4 julio 2017
Santana la Bella, las cinco y media de la tarde, en la cocina. El mes de julio va a la carrera, coge velocidad como los años cuando pasan de ochenta. Se revoluciona el cronómetro. Uno lo pararía, pero no puede; el crono va por libre y no repara en que te afecta directamente. “¡Que estoy aquí!”, y ni te mira; él va a lo suyo. Julio y Agosto se van volando. Es empezar y ver que se acerca su fin, como la vida.
El vecino tiene un problema en su casa con la luz; dice que es venir nosotros y le saltan los plomos. Ahora ha llamado a la puerta; dice que ha venido un técnico a ver la causa; que encienda luces del exterior. Están en ello. Son dos casas pareadas con la misma entrada de energía eléctrica.
Espero que se solucione. Dice mi vecino que llevan así dos o tres años. Lo podían haber dicho antes, que el que no sabe es como el que no ve: ni pone los medios para su remedio ni se da por enterado. Lo mejor –y lo que habrá en todas partes como norma- es que cada cual atienda a su juego y pague lo que consuma. Nuestro caso debe ser algo extraño, anómalo, como quien dice una excepción. Espero que el electricista corrija la avería y aquí paz y después gloria.
En las Comunidades de vecinos –la nuestra en Murcia consta de treinta viviendas- hay pagos comunes, como es el agua que consumimos; lo cual no deja de ser un despropósito. Que la Comunidad pague el gasto de lo que usan y malgastan los vecinos, no me parece justo. Uno es carnicero que gasta mucha agua en su carnicería; otro vive solo en su piso y sale fuera a comer, ¿es justo que los dos paguen lo mismo?

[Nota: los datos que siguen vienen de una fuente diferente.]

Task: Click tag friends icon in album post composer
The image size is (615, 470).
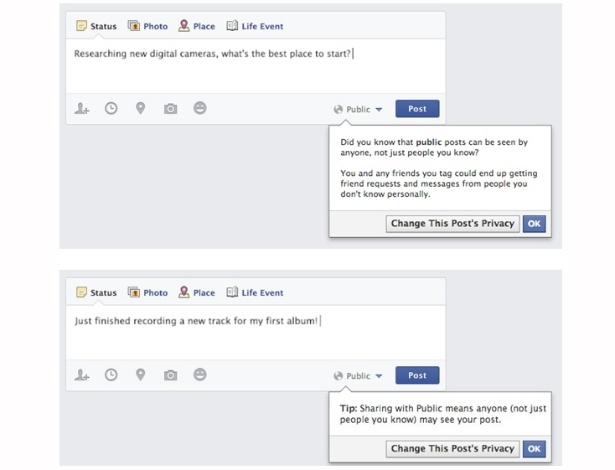Action: click(82, 375)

Con la luz pasaría lo mismo si todos pagaran por igual; unos pueden apagar sus luces como hacían sus padres o sus abuelos en épocas de escasez extrema, y otros dejarlas encendidas hasta de noche. No estaría bien que todo luego vaya a la cuenta común de gastos comunitarios.
-No es fácil la convivencia si no se usa la inteligencia, Gervasio.

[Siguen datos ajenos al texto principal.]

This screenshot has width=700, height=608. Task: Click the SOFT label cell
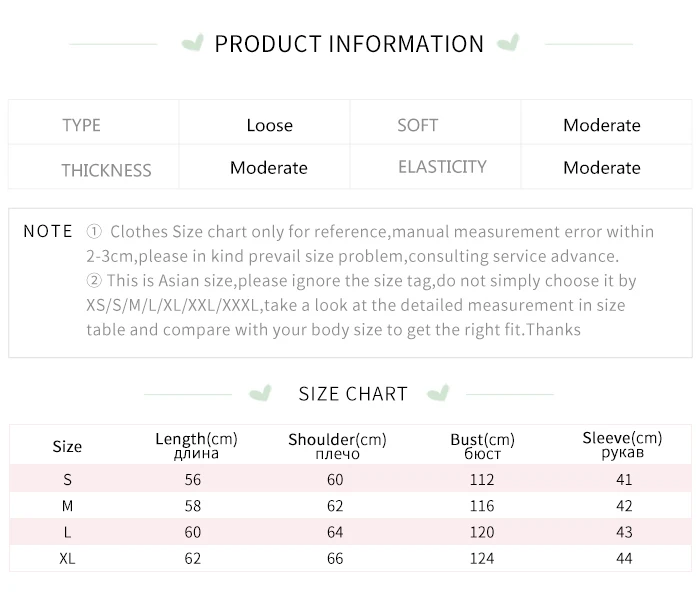pyautogui.click(x=417, y=125)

-Qué quieres decir, Apolonio?
-Que la razón la tenemos para usarla en estos casos. Para ver lo mejor sin hacer daño a nadie.

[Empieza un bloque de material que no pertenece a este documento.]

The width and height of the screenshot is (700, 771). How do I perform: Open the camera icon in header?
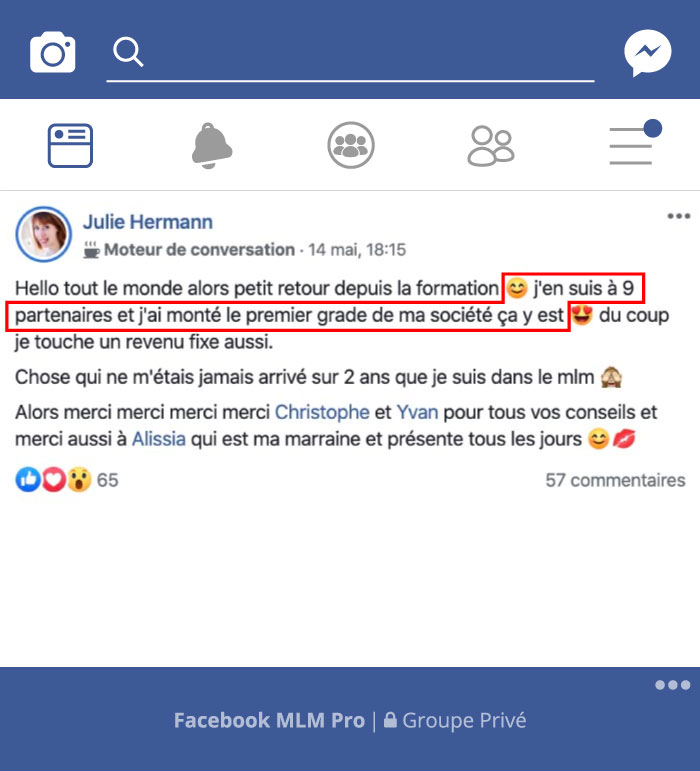point(53,52)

Como hoy es martes, esta mañana bajamos al Mercado. Hicimos la compra y desayunamos en la terraza de un bar, conocida de otras veces. El Mercado de Jumilla se extiende a lo largo y ancho de un edificio que vimos construir cuando éramos jóvenes. Es como una mancha de aceite que cayera en un papel: no para de hacerse grande. Puestos de verduras, de calzado, de carnes y pescados, de ropa, de lo que busques. Para muchos hoy es una fiesta ir al Mercado. Un paseo, con saludos a conocidos y viejos amigos que te salen al paso.